- **PROBLEM DETAILS**:
All of the entries below, duplicated exactly, make up the answer.

- **GIVEN INFORMATION**:

'''

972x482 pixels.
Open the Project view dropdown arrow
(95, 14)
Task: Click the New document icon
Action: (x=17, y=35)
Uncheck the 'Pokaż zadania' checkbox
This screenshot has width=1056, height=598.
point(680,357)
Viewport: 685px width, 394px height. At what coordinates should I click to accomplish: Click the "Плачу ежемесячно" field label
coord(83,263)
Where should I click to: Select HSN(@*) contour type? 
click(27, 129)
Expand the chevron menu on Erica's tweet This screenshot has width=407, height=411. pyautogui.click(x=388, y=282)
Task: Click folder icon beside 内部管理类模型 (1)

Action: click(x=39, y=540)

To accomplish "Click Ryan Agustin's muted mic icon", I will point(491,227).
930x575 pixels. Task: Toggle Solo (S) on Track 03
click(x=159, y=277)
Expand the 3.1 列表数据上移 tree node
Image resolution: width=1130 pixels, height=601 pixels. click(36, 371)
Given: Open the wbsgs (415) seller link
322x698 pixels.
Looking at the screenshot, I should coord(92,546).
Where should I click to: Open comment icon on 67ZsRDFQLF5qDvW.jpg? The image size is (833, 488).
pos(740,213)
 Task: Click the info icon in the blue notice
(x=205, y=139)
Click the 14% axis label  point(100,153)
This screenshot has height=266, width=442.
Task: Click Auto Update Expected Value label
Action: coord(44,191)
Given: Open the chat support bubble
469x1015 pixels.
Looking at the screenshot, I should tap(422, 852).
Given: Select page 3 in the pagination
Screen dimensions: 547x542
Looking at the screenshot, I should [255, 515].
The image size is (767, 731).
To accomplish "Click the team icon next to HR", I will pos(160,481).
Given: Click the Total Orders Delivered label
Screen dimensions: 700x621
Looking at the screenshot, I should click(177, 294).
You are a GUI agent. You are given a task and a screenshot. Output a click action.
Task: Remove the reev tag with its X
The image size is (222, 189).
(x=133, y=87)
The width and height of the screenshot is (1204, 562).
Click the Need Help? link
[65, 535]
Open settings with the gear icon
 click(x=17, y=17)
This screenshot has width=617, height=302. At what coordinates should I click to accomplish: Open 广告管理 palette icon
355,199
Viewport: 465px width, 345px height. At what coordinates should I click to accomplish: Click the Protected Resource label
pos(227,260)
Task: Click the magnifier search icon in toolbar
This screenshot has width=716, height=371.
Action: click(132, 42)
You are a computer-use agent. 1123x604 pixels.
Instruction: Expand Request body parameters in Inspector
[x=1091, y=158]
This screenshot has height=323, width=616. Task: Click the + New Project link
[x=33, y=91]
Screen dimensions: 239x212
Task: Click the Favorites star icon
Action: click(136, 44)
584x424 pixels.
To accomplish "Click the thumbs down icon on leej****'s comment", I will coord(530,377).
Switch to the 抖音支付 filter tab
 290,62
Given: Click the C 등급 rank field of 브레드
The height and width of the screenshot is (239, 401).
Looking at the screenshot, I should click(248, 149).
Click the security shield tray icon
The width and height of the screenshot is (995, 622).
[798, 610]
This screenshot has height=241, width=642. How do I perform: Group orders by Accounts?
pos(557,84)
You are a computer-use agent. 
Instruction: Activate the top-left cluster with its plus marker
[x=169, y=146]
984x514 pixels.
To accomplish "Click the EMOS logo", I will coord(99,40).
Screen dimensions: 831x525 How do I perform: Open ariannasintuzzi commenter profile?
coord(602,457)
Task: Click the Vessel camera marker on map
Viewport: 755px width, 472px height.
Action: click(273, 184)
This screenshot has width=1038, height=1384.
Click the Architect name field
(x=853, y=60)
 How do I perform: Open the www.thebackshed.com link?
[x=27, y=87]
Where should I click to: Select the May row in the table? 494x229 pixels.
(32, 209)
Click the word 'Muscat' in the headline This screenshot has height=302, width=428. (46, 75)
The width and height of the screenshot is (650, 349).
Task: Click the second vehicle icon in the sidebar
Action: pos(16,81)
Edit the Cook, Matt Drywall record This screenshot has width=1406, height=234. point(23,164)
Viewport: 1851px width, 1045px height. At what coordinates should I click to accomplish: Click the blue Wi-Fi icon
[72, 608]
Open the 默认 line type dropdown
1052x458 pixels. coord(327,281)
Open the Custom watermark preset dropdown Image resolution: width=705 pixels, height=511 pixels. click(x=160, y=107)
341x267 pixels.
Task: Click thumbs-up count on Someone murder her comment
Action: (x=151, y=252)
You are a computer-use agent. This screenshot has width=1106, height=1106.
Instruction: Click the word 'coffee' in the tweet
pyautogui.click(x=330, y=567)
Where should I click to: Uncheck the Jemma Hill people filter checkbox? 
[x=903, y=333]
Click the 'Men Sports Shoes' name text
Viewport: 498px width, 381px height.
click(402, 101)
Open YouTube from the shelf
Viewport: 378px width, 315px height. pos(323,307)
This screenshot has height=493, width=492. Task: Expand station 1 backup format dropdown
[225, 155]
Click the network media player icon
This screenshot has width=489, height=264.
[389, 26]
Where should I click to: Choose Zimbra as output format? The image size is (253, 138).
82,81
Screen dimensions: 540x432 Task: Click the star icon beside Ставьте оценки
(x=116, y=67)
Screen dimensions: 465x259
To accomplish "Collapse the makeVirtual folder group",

'''

- **ANSWER FOR THIS EXERCISE**:
972x482 pixels.
Open the Project view dropdown arrow
(95, 14)
Task: Click the New document icon
Action: (x=17, y=35)
Uncheck the 'Pokaż zadania' checkbox
This screenshot has width=1056, height=598.
point(680,357)
Viewport: 685px width, 394px height. At what coordinates should I click to accomplish: Click the "Плачу ежемесячно" field label
coord(83,263)
Where should I click to: Select HSN(@*) contour type? 
click(27, 129)
Expand the chevron menu on Erica's tweet This screenshot has width=407, height=411. pyautogui.click(x=388, y=282)
Task: Click folder icon beside 内部管理类模型 (1)

Action: click(x=39, y=540)

To accomplish "Click Ryan Agustin's muted mic icon", I will point(491,227).
930x575 pixels. Task: Toggle Solo (S) on Track 03
click(x=159, y=277)
Expand the 3.1 列表数据上移 tree node
Image resolution: width=1130 pixels, height=601 pixels. click(36, 371)
Given: Open the wbsgs (415) seller link
322x698 pixels.
Looking at the screenshot, I should coord(92,546).
Where should I click to: Open comment icon on 67ZsRDFQLF5qDvW.jpg? The image size is (833, 488).
pos(740,213)
 Task: Click the info icon in the blue notice
(x=205, y=139)
Click the 14% axis label  point(100,153)
This screenshot has height=266, width=442.
Task: Click Auto Update Expected Value label
Action: coord(44,191)
Given: Open the chat support bubble
469x1015 pixels.
Looking at the screenshot, I should tap(422, 852).
Given: Select page 3 in the pagination
Screen dimensions: 547x542
Looking at the screenshot, I should [255, 515].
The image size is (767, 731).
To accomplish "Click the team icon next to HR", I will pos(160,481).
Given: Click the Total Orders Delivered label
Screen dimensions: 700x621
Looking at the screenshot, I should click(177, 294).
You are a GUI agent. You are given a task and a screenshot. Output a click action.
Task: Remove the reev tag with its X
The image size is (222, 189).
(x=133, y=87)
The width and height of the screenshot is (1204, 562).
Click the Need Help? link
[65, 535]
Open settings with the gear icon
 click(x=17, y=17)
This screenshot has width=617, height=302. At what coordinates should I click to accomplish: Open 广告管理 palette icon
355,199
Viewport: 465px width, 345px height. At what coordinates should I click to accomplish: Click the Protected Resource label
pos(227,260)
Task: Click the magnifier search icon in toolbar
This screenshot has width=716, height=371.
Action: click(132, 42)
You are a computer-use agent. 1123x604 pixels.
Instruction: Expand Request body parameters in Inspector
[x=1091, y=158]
This screenshot has height=323, width=616. Task: Click the + New Project link
[x=33, y=91]
Screen dimensions: 239x212
Task: Click the Favorites star icon
Action: click(136, 44)
584x424 pixels.
To accomplish "Click the thumbs down icon on leej****'s comment", I will coord(530,377).
Switch to the 抖音支付 filter tab
 290,62
Given: Click the C 등급 rank field of 브레드
The height and width of the screenshot is (239, 401).
Looking at the screenshot, I should click(248, 149).
Click the security shield tray icon
The width and height of the screenshot is (995, 622).
[798, 610]
This screenshot has height=241, width=642. How do I perform: Group orders by Accounts?
pos(557,84)
You are a computer-use agent. 
Instruction: Activate the top-left cluster with its plus marker
[x=169, y=146]
984x514 pixels.
To accomplish "Click the EMOS logo", I will coord(99,40).
Screen dimensions: 831x525 How do I perform: Open ariannasintuzzi commenter profile?
coord(602,457)
Task: Click the Vessel camera marker on map
Viewport: 755px width, 472px height.
Action: click(273, 184)
This screenshot has width=1038, height=1384.
Click the Architect name field
(x=853, y=60)
 How do I perform: Open the www.thebackshed.com link?
[x=27, y=87]
Where should I click to: Select the May row in the table? 494x229 pixels.
(32, 209)
Click the word 'Muscat' in the headline This screenshot has height=302, width=428. (46, 75)
The width and height of the screenshot is (650, 349).
Task: Click the second vehicle icon in the sidebar
Action: pos(16,81)
Edit the Cook, Matt Drywall record This screenshot has width=1406, height=234. point(23,164)
Viewport: 1851px width, 1045px height. At what coordinates should I click to accomplish: Click the blue Wi-Fi icon
[72, 608]
Open the 默认 line type dropdown
1052x458 pixels. coord(327,281)
Open the Custom watermark preset dropdown Image resolution: width=705 pixels, height=511 pixels. click(x=160, y=107)
341x267 pixels.
Task: Click thumbs-up count on Someone murder her comment
Action: (x=151, y=252)
You are a computer-use agent. This screenshot has width=1106, height=1106.
Instruction: Click the word 'coffee' in the tweet
pyautogui.click(x=330, y=567)
Where should I click to: Uncheck the Jemma Hill people filter checkbox? 
[x=903, y=333]
Click the 'Men Sports Shoes' name text
Viewport: 498px width, 381px height.
click(402, 101)
Open YouTube from the shelf
Viewport: 378px width, 315px height. pos(323,307)
This screenshot has height=493, width=492. Task: Expand station 1 backup format dropdown
[225, 155]
Click the network media player icon
This screenshot has width=489, height=264.
[389, 26]
Where should I click to: Choose Zimbra as output format? The image size is (253, 138).
82,81
Screen dimensions: 540x432 Task: Click the star icon beside Ставьте оценки
(x=116, y=67)
Screen dimensions: 465x259
To accomplish "Collapse the makeVirtual folder group",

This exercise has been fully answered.